There have been reports of a 300-pound pig living in the neighborhoods northwest of the confluence of the Eel and Wabash rivers, there have been chickens recently discovered, and there have been goats in years past.

City statutes have never allowed these kinds of farm livestock within city limits, said Logansport Board of Works member and Cass County Humane Society Director Lisa Terry.

However, “all the ordinances are so outdated,” she said.

She and City Council President Dave Morris, D-Ward 1, have been working on updating animal-related ordinances.

Morris said they hope to have a revised, modern ordinance before the City Council before the end of the year, possibly as soon as November.

Currently, the ordinances still only allow pets — both traditional ones and exotic ones, like snakes. And the humane society handles pets only, including those that are without owners or have been abused.

It has nothing to do with livestock or laws.

“That’s not our mission,” Terry said. “We have no power to enforce.”

The cow is a rumor so far: a small number of people calling the mayor’s office, reported sightings or hearing a mooing in the neighborhood.

The pig has also not been seen by city police or other officials.

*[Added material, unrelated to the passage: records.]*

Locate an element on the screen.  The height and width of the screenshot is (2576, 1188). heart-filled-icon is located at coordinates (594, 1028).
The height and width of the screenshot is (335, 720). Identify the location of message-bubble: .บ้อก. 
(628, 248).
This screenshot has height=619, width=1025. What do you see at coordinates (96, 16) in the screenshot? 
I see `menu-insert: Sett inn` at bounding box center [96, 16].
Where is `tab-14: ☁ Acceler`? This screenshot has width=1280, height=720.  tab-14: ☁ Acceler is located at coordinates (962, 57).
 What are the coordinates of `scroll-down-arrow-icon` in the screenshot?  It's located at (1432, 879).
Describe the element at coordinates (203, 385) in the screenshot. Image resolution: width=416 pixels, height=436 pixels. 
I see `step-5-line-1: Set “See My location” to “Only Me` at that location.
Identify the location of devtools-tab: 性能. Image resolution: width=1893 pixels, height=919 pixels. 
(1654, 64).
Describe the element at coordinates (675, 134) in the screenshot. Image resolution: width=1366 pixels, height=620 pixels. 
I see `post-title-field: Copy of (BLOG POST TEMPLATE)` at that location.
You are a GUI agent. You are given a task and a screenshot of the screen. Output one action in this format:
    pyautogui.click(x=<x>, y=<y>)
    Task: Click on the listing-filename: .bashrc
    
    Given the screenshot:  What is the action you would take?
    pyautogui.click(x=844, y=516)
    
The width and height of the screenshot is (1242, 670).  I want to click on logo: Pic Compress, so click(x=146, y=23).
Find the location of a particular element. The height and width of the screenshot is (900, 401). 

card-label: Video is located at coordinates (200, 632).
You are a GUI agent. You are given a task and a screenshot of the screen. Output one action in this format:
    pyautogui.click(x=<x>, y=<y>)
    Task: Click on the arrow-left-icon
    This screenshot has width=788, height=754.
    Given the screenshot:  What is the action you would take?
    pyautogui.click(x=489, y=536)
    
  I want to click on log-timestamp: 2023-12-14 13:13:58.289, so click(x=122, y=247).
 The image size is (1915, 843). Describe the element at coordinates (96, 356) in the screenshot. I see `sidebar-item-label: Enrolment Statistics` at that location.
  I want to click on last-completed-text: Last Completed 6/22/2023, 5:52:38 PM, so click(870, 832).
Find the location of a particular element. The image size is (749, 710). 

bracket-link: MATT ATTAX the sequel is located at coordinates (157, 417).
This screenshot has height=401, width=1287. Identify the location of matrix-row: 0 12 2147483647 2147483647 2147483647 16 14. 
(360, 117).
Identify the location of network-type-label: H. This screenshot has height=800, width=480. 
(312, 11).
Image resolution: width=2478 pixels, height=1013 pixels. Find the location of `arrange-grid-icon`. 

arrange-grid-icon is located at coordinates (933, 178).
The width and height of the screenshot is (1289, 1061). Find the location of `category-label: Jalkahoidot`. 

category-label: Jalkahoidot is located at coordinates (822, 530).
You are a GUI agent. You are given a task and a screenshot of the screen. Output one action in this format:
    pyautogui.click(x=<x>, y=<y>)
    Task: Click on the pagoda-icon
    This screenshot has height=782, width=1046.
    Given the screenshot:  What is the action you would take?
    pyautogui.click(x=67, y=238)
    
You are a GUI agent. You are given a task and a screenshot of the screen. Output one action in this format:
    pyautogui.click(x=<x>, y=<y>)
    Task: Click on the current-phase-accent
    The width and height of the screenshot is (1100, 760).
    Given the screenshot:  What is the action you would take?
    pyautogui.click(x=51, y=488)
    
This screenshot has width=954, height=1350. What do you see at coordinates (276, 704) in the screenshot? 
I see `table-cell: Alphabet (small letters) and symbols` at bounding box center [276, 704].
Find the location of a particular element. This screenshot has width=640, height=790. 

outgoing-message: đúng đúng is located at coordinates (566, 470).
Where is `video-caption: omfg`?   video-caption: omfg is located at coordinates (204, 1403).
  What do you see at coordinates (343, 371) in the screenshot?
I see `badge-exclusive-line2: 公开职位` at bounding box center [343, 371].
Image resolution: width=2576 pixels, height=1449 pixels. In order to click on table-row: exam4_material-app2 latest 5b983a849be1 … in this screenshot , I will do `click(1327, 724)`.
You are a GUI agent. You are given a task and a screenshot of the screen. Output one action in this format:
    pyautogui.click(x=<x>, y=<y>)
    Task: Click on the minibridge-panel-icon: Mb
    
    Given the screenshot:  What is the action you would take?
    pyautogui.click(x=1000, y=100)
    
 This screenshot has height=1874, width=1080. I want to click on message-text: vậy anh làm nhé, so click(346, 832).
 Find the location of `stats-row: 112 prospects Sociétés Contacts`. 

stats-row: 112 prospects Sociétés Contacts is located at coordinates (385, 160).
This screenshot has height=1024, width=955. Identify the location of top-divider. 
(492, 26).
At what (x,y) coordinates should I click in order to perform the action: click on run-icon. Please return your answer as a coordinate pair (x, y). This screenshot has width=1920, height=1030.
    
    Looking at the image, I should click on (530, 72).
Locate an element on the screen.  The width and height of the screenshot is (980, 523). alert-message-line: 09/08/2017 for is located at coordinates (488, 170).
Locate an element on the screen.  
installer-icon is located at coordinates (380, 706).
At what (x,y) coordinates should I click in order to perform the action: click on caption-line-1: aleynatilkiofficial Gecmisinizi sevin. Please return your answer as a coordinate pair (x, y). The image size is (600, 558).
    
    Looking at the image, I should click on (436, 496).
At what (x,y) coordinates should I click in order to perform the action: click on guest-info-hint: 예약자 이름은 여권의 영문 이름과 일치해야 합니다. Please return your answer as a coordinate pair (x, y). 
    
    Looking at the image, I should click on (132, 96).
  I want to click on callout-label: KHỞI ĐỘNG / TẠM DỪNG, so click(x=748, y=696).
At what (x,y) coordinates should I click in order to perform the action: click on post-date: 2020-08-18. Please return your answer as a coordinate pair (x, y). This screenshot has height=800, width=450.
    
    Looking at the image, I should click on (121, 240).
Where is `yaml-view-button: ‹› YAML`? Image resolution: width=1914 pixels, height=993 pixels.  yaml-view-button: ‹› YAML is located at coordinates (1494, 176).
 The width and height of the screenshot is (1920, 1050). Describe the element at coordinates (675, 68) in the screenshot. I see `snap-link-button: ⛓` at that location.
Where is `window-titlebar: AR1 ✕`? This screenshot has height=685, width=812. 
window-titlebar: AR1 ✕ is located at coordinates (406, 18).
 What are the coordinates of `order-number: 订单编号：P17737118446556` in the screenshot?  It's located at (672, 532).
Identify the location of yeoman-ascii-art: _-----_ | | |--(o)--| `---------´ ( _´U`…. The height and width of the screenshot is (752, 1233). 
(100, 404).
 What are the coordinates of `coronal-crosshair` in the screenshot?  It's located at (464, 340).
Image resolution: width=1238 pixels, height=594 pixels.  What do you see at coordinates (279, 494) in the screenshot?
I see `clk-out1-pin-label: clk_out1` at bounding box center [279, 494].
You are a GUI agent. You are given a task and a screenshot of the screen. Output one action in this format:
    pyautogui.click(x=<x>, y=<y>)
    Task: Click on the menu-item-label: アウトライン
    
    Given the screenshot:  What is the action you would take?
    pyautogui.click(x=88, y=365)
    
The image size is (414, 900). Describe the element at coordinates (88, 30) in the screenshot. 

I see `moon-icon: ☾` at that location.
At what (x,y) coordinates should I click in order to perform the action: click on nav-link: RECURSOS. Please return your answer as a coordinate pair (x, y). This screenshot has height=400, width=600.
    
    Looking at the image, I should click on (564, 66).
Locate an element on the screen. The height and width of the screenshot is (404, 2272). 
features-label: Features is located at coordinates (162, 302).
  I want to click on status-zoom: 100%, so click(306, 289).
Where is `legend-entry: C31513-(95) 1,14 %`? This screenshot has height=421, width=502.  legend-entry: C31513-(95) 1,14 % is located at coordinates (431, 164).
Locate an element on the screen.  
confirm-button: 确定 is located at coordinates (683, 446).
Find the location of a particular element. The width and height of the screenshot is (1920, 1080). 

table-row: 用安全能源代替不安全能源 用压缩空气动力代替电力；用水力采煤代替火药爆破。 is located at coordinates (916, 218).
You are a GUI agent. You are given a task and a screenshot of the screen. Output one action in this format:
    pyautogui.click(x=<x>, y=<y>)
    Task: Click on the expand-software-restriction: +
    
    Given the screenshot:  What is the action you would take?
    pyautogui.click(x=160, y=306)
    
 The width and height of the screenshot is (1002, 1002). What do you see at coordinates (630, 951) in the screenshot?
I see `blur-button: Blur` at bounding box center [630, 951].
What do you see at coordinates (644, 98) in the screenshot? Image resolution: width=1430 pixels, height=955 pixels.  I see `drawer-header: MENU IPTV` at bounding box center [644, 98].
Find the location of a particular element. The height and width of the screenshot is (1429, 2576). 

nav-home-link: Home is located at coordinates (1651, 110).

Animal Control Officer Brian Hyder said unless people give specific information when they call — such as specific blocks and which side of the road — and don’t call anonymously, so officers can ask more questions, his department can’t do anything.

Code Enforcement Officer Randy Ulery said that if people are keeping the animals in a garage, there’s nothing he can do until he observes them himself. The current ordinances require a city official to see the livestock, Terry explained.

Raising chickens in cities and suburbs has been gaining popularity around the country. Hyder said people have sometimes had chickens in the past, but in the past year or so, the numbers are increasing.

When Ulery has been seeing chickens, he’s been leaving notices on residence doors that the birds are in violation of city ordinances, he said.

The problem is how the owners can get rid of them.

“Most farmers don’t want them because of potential disease,” he said.

In two recent cases when he followed up, one person did find a farmer to take them. The other place had feathers all around, as if the chickens had been turned into dinner, he said.

The Board of Works has dealt with chickens twice already this year.

In January, Police Chief Travis Yike asked for direction on how to handle things after there was a call about 10 to 20 chickens running loose in the 1200 block of Ash Street.

The city’s ordinance 2010-16 states that police can fine residents for not keeping animals on their property. However, there’s no rule on what to do if animal control has to confiscate livestock, including where to take the animals.

The city had been dealing with the chicken situation about a year then. Yike asked the Board of Works then to find an ordinance solution.

The situation came before the Board of Works again on July 21 when there were more reports of chickens. Yike was told to take a copy of the ordinance to violators and tell the violators they need to do something with the animals themselves.

Ulery said he’d been doing that already, too.